Dahomey ou le pouvoir décolonial du cinéma
Mati Diop, qui remportait déjà le Grand Prix du festival de Cannes en 2019, revient avec Dahomey, un film documentaire sur la restitution du trésor de Béhanzin au Bénin. La réalisatrice franco–sénégalaise a obtenu l’Ours du meilleur film lors de la Berlinale 2024 pour son nouveau long–métrage sorti en salle le 11 septembre.
La cinéaste est présente lors du transfert des œuvres le 9 novembre 2021. Dans ce documentaire de plus d’une heure, elle met en image les précautions prises pour transporter ces 26 œuvres, issues de l’ancien royaume africain du Dahomey, jusqu’à Cotonou, au Bénin. Ces objets constituent le trésor de Béhanzin, patrimoine arraché aux Béninois à la fin du XIXe siècle par la France. Le retour de ces œuvres marque un moment historique pour tout le pays, mais surtout pour la jeunesse béninoise qui voit cet événement comme le début d’une réappropriation de leur identité.
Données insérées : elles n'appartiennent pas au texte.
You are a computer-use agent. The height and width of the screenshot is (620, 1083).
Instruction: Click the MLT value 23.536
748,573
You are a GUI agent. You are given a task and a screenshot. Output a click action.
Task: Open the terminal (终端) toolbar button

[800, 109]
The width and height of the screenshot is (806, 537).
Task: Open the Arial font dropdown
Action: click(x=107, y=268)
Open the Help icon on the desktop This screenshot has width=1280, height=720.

Donner la parole à la jeunesse béninoise
La première partie du film retrace le transfert des œuvres de la France jusqu’au Bénin. La réalisatrice assiste à tout le processus de mise en caisse des œuvres. Les images filmées sont de simples inserts, esthétiquement parfaits, qui témoignent de la complexité de ce transport. Bien qu’un peu longues, ces 30 premières minutes sont nécessaires et mettent en lumière un travail peu illustré dans le cinéma.
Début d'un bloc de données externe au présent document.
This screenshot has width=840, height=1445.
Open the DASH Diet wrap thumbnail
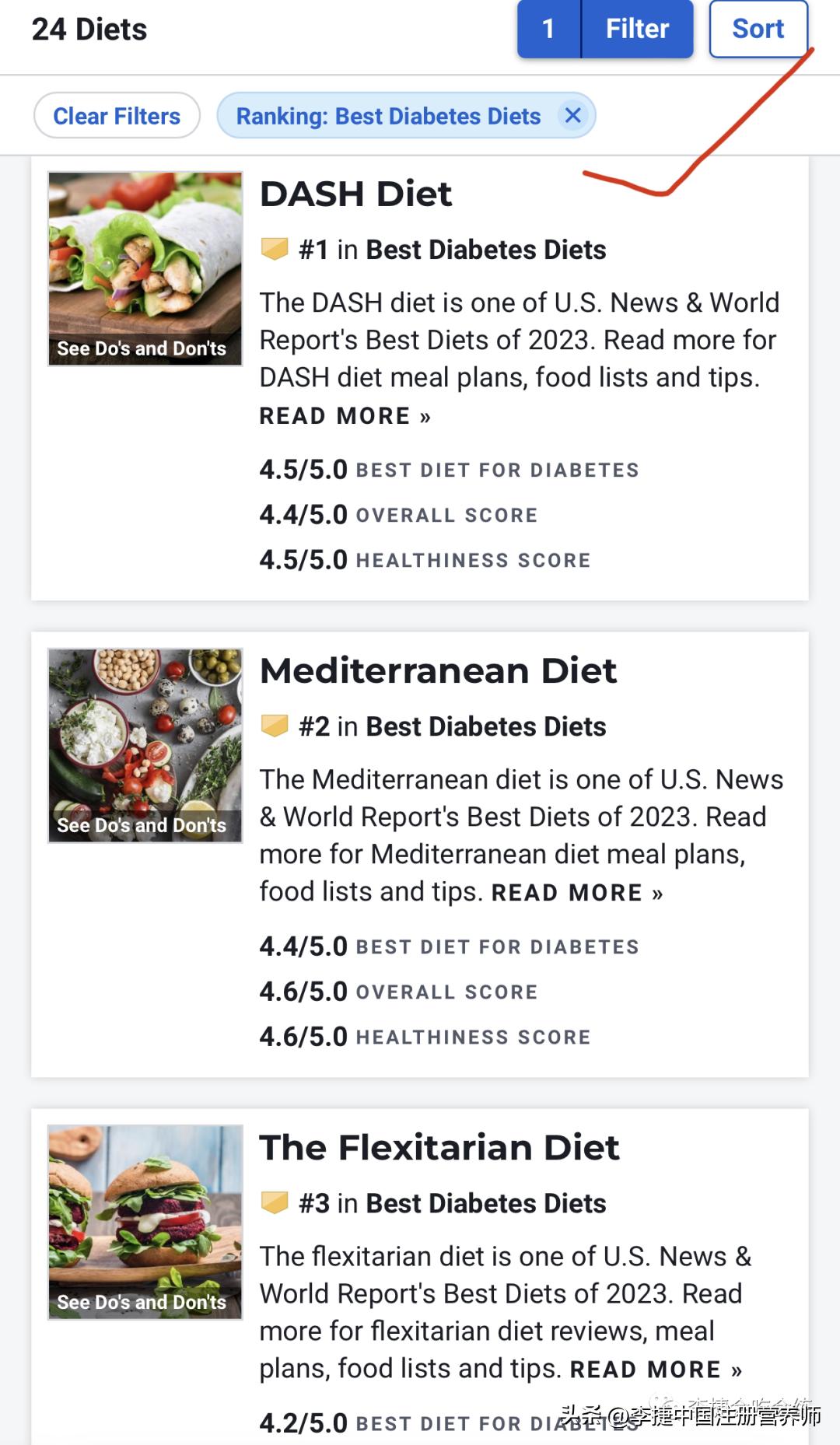pos(145,268)
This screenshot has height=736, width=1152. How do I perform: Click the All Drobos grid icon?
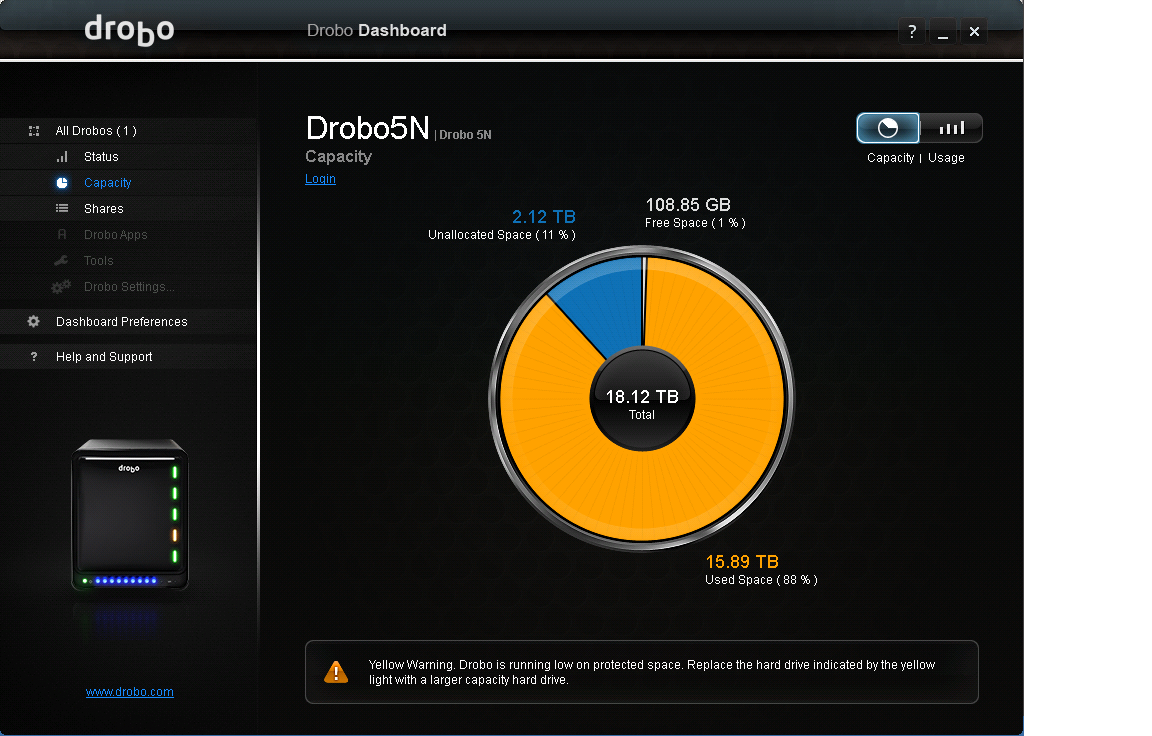(33, 130)
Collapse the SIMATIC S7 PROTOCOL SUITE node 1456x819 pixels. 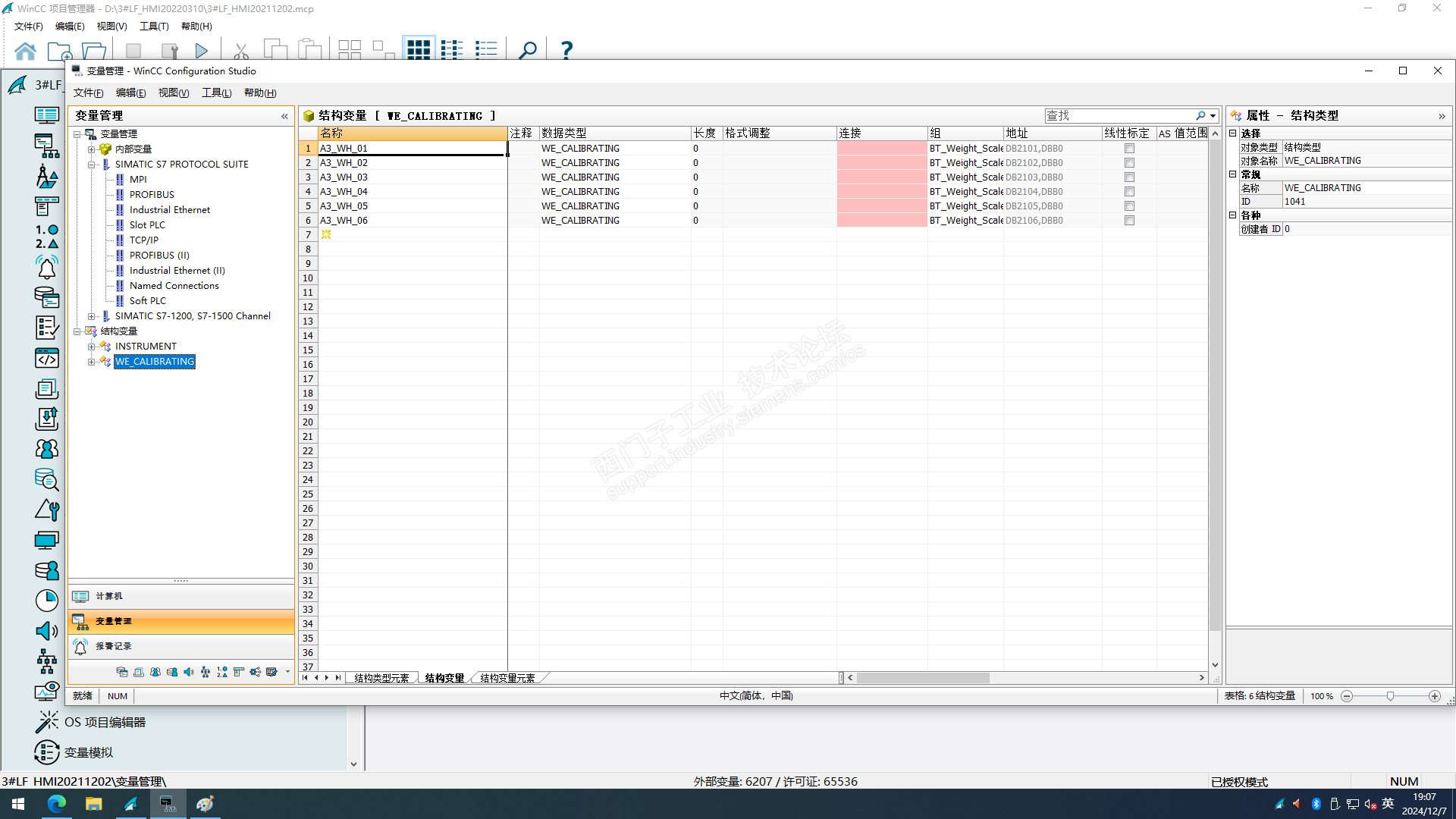[x=91, y=165]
Un second temps est consacré à un débat entre des étudiants. Réunis dans l’université d’Abomey-Calavi, une cinquantaine de jeunes lèvent le tabou du néo-colonialisme. Avec Dahomey, Mati Diop met en exergue les revendications d’une jeunesse africaine qui souhaite se réapproprier son histoire. Cet aspect du film, presque politique, est le plus apprécié par la critique puisqu’il met en valeur des questions sociétales encore trop peu évoquées aujourd’hui en Europe.
“Rendre une voix à ces œuvres”
Voilà comment Mati Diop explique son choix surprenant et engageant de faire parler les œuvres du trésor. C’est avec une voix grave, presque artificielle, que la parole est donnée à la statue du roi Ghézo. Ce texte poétique, écrit en fon, un dialecte béninois, est appréciable pour son originalité. Une prise de parole indispensable, qui structure et donne tout son intérêt à la première partie. La cinéaste de 42 ans mêle ainsi fiction et documentaire. Ce choix, salué par la critique, met en valeur l’aspect cultuel des œuvres béninoises. Un aspect bien trop souvent oublié lorsqu’elles étaient exposées en France.
Aujourd’hui encore, plus de 90 % des biens africains sont en dehors du continent. Avec Dahomey, Mati Diop souhaite ouvrir les consciences sur ce sujet, et invite même ministre de la Culture, Rachida Dati, à aller visionner son documentaire.